Pemerintah membebaskan penarikan Penerimaan Negara Bukan Pajak (PNBP) atas Layanan Uji Validitas Rapid Diagnostic Test Antigen pada Kementerian Kesehatan (Kemenkes). Kebijakan yang berlaku mulai 18 Agustus yang diatur dalam Peraturan Menteri Keuangan (PMK) Nomor 104/PMK.02/2021.
Pasal 1 dalam beleid tersebut menyebutkan pemerintah menetapkan tarif untuk uji validitas rapid diagnostic test antigen di laboratorium lingkup Kementerian Kesehatan sebesar Rp 694 ribu untuk sekali tes. Tarif tersebut berlaku untuk uji validitas alat rapid diagnostic test antigen, bukan tarif atas tes antigen.
"Dengan pertimbangan tertentu, tarif atas jenis penerimaan negara bukan pajak (PNBP) uji validitas rapid diagnostic test antigen sebagaimana dimaksud dalam pasal satu dapat ditetapkan sampai dengan Rp 0 atau 0%," bunyi pasal 3 ayat (1) sebagaimana dikutip Katadata.co.id, Kamis, (12/8).
Besaran tarif, tata cara dan persyaratan pengenaan tarif sampai dengan Rp 0 yang akan diatur oleh Kementerian Kesehatan. Kementerian Kesehatan masih akan meminta persetujuan dari Kementerian Keuangan.
Setiap tarif yang dikumpulkan dari uji rapid diagnostik test antigen akan dihitung sebagai PNBP dan akan masuk ke dalam kas negara.
Pengujian rapid diagnostik test antigen termasuk dalam objek PNBP berupa pelayanan yang bersifat volatile. Peraturan Pemerintah Nomor 69 tahun 2020, pasal 8 ayat (3) berbunyi objek PNBP pelayanan yang bersifat volatile merupakan jenis tarif yang memerlukan perubahan paling sedikit sekali dalam setahun. Penetapan tarif tersebut dilakukan melalui peraturan menteri keuangan (PMK).
Sementara itu, penyelenggaran terutama terkait penununjukan lokasi pengujian serta tata cara rapid diagnostic test antigen diatur secara terpisah melalui peraturan menteri kesehatan.
Sri Mulyani juga menyediakan anggaran Rp 20,85 triliun dalam bentuk pemberian insentif pajak untuk impor berbagai produk kesehatan untuk penangan Covid-19. Ini belum termasuk tambahan Rp 370 miliar khusus untuk pengadaan oksigen baik dari dalam maupun luar negeri.

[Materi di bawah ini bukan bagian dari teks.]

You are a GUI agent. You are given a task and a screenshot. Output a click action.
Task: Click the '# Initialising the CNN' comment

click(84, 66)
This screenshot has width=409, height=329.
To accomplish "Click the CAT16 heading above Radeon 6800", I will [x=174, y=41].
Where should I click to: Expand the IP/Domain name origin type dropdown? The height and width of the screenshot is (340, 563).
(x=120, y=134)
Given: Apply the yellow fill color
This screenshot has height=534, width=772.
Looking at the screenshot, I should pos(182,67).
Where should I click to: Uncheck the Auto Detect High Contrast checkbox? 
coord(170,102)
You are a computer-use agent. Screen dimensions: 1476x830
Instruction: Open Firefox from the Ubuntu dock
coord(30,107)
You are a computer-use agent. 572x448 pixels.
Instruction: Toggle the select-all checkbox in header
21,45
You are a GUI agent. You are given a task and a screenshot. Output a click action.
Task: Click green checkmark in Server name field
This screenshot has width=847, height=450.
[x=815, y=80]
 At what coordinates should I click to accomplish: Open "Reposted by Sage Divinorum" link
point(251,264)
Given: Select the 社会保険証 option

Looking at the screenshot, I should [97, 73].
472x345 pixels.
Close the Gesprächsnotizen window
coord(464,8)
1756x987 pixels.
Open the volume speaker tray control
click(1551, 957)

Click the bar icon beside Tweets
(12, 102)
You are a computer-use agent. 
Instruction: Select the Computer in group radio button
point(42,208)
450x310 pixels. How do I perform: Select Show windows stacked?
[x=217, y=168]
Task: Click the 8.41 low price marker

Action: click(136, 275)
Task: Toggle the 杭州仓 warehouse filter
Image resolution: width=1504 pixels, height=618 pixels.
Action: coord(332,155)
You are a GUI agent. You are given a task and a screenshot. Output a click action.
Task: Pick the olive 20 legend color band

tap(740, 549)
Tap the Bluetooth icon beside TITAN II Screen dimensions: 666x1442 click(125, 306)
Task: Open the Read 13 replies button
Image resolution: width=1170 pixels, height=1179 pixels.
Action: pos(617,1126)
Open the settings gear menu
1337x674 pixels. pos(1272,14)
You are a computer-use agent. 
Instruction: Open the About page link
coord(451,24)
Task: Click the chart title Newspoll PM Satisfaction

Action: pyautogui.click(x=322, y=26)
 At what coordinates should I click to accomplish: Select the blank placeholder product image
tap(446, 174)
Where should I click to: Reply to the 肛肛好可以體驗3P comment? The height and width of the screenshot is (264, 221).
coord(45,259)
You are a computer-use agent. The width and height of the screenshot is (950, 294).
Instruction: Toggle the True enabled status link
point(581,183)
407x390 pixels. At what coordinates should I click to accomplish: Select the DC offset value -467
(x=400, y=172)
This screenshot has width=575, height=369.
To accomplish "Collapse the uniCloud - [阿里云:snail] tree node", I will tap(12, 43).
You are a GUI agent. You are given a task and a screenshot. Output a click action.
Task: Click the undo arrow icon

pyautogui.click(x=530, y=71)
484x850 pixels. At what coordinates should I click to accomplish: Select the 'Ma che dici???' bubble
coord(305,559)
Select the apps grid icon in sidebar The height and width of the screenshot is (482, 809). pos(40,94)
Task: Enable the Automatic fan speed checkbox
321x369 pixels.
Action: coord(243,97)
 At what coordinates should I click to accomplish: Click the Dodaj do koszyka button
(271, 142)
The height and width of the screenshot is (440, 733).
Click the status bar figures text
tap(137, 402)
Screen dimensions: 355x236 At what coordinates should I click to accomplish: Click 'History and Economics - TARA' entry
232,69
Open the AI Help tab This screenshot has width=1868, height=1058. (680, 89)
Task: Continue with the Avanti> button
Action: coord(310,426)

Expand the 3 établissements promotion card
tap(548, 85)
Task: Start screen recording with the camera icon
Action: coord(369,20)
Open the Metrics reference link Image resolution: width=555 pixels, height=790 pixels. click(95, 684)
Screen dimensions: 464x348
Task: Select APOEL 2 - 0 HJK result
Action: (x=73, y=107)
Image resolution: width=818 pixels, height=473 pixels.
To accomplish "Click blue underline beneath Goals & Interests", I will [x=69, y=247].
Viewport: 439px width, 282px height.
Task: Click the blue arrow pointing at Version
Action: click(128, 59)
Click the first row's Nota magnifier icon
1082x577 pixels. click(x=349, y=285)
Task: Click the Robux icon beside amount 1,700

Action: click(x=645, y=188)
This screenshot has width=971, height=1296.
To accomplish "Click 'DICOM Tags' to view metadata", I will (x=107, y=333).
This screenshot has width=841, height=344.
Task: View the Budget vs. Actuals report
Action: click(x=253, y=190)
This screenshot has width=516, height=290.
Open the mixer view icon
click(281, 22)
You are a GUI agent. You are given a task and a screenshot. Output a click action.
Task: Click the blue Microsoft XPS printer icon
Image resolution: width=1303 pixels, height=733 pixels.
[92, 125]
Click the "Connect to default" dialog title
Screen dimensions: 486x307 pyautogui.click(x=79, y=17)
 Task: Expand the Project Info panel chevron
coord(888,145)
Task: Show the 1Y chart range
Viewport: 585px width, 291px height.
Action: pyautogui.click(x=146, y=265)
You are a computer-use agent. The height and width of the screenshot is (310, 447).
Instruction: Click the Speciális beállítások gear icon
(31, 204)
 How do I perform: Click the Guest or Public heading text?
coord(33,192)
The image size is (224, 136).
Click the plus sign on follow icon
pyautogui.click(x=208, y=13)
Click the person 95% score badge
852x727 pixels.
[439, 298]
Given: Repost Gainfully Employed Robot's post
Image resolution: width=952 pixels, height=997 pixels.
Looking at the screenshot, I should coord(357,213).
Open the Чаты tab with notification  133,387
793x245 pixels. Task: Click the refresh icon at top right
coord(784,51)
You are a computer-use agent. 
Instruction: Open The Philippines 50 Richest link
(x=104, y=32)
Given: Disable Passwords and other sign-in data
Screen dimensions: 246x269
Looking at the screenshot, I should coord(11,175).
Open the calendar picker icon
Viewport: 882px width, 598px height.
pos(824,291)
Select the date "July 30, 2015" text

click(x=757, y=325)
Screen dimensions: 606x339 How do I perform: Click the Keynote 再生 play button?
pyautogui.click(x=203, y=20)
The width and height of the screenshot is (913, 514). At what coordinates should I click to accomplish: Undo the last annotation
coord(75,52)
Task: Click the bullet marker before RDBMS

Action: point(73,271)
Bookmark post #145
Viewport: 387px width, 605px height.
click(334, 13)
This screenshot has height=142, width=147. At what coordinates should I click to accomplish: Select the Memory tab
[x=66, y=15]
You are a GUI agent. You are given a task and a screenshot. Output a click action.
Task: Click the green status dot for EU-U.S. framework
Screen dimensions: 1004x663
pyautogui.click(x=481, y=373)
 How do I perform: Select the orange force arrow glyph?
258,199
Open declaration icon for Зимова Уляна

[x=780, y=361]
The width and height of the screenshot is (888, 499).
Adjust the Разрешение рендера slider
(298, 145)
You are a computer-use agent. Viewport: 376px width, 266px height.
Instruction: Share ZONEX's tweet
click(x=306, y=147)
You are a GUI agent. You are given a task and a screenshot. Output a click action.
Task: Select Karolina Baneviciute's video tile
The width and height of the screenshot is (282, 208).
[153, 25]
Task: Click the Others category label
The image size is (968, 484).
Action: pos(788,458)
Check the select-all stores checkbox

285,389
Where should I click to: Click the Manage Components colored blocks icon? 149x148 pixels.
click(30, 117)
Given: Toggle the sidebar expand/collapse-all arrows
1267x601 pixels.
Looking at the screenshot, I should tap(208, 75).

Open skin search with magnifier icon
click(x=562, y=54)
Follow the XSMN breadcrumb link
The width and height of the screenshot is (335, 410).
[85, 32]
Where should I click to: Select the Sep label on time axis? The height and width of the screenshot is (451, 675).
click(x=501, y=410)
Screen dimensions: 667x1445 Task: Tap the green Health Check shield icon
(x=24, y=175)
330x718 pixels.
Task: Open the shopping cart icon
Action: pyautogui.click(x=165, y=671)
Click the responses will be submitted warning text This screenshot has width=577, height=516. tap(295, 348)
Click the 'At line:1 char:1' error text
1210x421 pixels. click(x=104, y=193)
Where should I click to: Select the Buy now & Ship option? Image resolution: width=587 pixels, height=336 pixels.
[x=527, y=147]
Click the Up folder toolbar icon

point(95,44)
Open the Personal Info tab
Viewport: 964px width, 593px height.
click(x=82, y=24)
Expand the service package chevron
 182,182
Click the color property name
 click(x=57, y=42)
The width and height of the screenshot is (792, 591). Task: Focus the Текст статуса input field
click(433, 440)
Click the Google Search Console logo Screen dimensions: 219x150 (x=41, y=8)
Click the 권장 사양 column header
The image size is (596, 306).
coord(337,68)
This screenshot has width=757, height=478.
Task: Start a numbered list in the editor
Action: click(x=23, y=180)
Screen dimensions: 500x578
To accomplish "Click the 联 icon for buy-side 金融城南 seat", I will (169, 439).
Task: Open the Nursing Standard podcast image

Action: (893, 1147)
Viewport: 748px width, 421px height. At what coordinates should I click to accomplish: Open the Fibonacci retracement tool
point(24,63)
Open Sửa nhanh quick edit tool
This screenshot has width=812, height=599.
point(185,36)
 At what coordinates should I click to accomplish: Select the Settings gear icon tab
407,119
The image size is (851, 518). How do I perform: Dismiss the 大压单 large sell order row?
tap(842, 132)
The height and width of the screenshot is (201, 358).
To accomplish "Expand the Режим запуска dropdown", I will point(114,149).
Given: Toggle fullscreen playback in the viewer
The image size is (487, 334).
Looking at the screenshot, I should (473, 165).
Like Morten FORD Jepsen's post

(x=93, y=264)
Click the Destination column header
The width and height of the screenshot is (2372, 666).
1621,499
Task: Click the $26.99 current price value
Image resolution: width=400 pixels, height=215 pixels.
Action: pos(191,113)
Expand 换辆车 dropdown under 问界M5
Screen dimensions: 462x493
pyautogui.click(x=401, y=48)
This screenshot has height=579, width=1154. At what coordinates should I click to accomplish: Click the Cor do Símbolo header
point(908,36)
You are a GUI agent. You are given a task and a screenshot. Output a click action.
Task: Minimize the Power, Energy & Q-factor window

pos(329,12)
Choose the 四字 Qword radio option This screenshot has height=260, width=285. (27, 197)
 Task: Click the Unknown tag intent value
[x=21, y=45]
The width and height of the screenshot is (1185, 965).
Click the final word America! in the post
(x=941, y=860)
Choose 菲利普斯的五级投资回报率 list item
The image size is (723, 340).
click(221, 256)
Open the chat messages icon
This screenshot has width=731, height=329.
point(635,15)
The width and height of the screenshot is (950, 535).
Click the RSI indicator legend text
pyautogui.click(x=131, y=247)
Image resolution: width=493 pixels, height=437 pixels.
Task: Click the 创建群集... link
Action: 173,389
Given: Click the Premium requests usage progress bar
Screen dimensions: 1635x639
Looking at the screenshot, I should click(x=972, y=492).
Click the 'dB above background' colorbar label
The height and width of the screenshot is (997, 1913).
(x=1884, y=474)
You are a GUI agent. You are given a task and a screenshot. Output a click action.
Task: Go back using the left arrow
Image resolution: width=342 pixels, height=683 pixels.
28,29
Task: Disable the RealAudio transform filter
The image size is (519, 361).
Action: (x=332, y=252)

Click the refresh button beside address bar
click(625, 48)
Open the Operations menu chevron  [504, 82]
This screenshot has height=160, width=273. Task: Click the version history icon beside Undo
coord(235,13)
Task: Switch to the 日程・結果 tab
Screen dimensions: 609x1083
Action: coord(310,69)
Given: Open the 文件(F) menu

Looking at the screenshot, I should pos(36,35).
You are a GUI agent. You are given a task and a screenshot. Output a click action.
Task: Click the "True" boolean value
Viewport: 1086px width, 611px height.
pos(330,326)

"Kami juga tetap memberikan insentif perpajakan di bidang kesehatan Rp 20,85 triliun untuk pembebasakn pajak dan bea cukai untuk berbgai impor dari vaksin dan alat-alat kesehatan, termasuk juga Oksigen." kata Sri Mulyani dalam konferensi pers APBN KITA edisi Juli, Rabu, (21/7).
Bendahara negara itu juga mengatakan, pemerintah telah menambah anggaran Rp 400 miliar untuk menyediakan obat-obatan Covid-19 khusus bagi pasien isolasi mandiri (isoman). Selain itu, ada juga anggaran tambahan Rp 2,75 triliun yang dipakai untuk membangun fasilitas perawatan kesehatan darurat.
Anggaran tersebut belum termasuk alokasi dalam anggaran PEN untuk klaster kesehatan lainnya, seperti klaim perawatan pasien kepada rumah sakit, vaksinasi hingga pembayaran insentif nakes termasuk tunjangan kematian nakes. Secara kumulatif, anggaran program PEN 2021 untuk kesehatan sebesar Rp 214,95 triliun. Nilainya terus ditingkatkan setelah sebelumnya hanya Rp 172,8 triliun.
Kendati jadi klaster dengan anggaran paling besar, mencakup hampir sepertiga total dana PEN, realisasi klaster kesehatan merupakan yang paling lambat. Hingga akhir Juli, realisasi anggaran PEN mencapai 41%. Khusus untuk anggaran kesehatan realisasinya baru mencapai Rp 65,5 triliun atau 30,4% dari nilai pagu Rp 214,95 triliun.